Par Nicolas Fourny - 22/11/2024

« La 12Cilindri vous emporte jusqu’à sa zone rouge dans un rugissement dont la mélodie ne laissera pas votre âme indemne »  

De tout temps, le sommet de la gamme Ferrari a été incarné par une berlinette à moteur V12, celui-ci se trouvant le plus souvent installé à l’avant, si l’on excepte la longue parenthèse des BB et Testarossa. Depuis un quart de siècle et l’apparition de la 550 Maranello, le V12 a retrouvé la place qu’il occupait dans les 250 GT, 275 GTB ou 365 GTB/4, prenant ainsi le contrepied de Lamborghini ou de McLaren, chantres éternels du moteur central mais lancés eux aussi dans une course à la puissance qui, sous cette forme, ne prendra fin que lorsque les dernières automobiles à moteur thermique seront définitivement interdites par nos brillants législateurs… En attendant, contre vents et marées, Ferrari continue d’assembler chaque année quelques centaines d’exemplaires de son coupé de grand tourisme le plus emblématique – et de renouveler régulièrement le modèle. La 12Cilindri, dévoilée au printemps 2024, en est la dernière itération…

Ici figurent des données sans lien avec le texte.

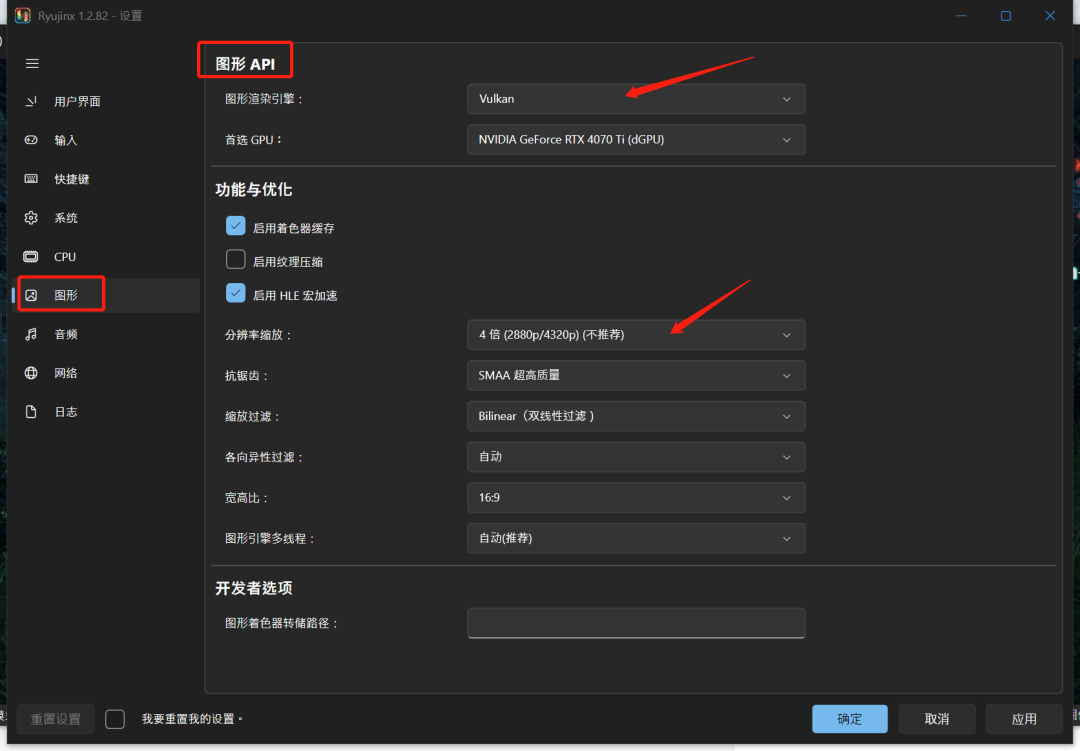This screenshot has width=1080, height=751.
Task: Click the 快捷键 keyboard icon
Action: pos(32,179)
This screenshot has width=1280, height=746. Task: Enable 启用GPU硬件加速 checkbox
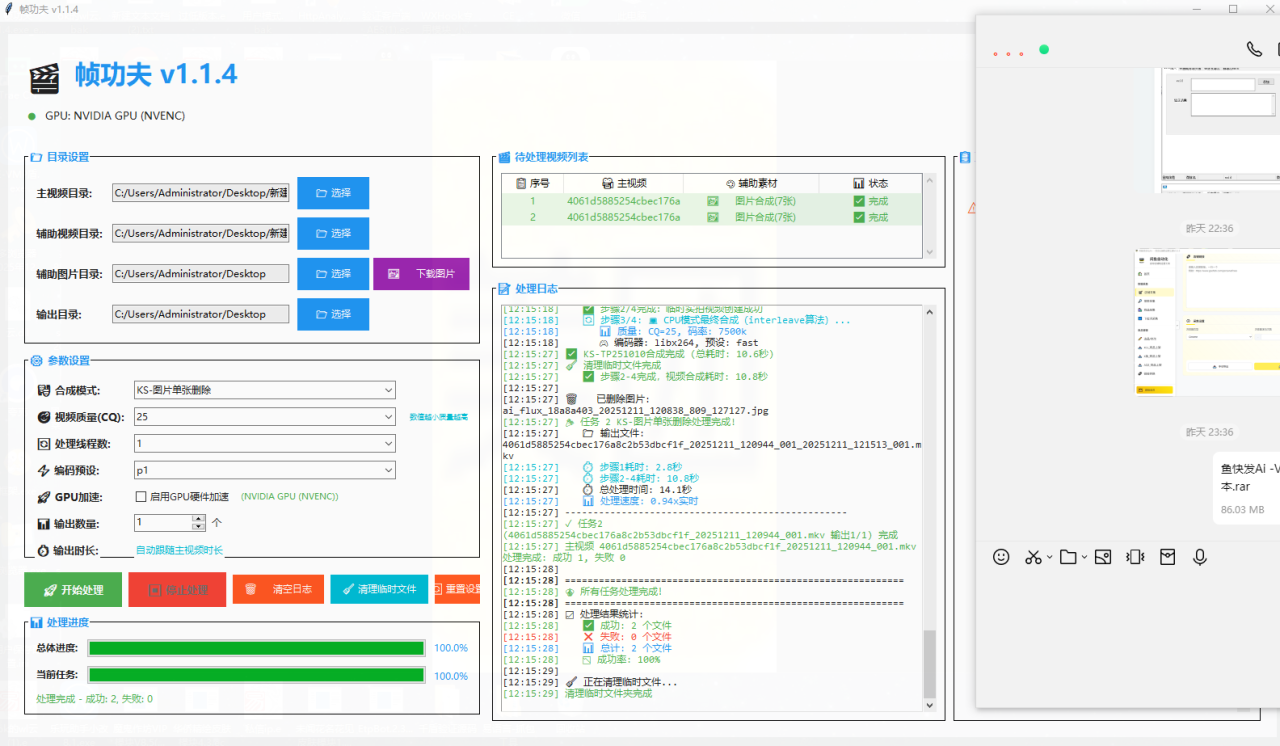pyautogui.click(x=141, y=496)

La gardienne du temple, c’est elle

Il y a d’abord ce nom, 12Cilindri. Comment l’appréhender ? Certains vous diront que c’est avant tout la preuve d’un manque d’imagination : se borner à évoquer son architecture moteur pour désigner un nouveau modèle, cela peut sembler facile – mais, après tout, les glorieuses Alfa Romeo 6C et 8C d’avant-guerre ne procédaient pas différemment… Au vrai, cette dénomination peut aussi résonner comme un potentiel adieu à une longue tradition de Maranello : celle des berlinettes sommitales à moteur 12-cylindres, trônant depuis des lustres au faîte du catalogue Ferrari – hors supercars construites en série limitée, bien entendu… De la sorte, la 12Cilindri revendique avec force, jusque dans son appellation, la perpétuation d’un concept qui, au fil du temps, s’est mis à ressembler de plus en plus à une survivance. Car, si le retour au moteur avant, en 1996, avait déjà pu surprendre, Ferrari continue, par surcroît, à ne pas céder à certaines injonctions de l’époque. Ainsi, la 12cilindri, tout comme la Daytona dont elle célèbre une partie de la physionomie, est-elle toujours mue par un V12 placé à l’avant, strictement atmosphérique et dépourvu de toute hybridation, même légère !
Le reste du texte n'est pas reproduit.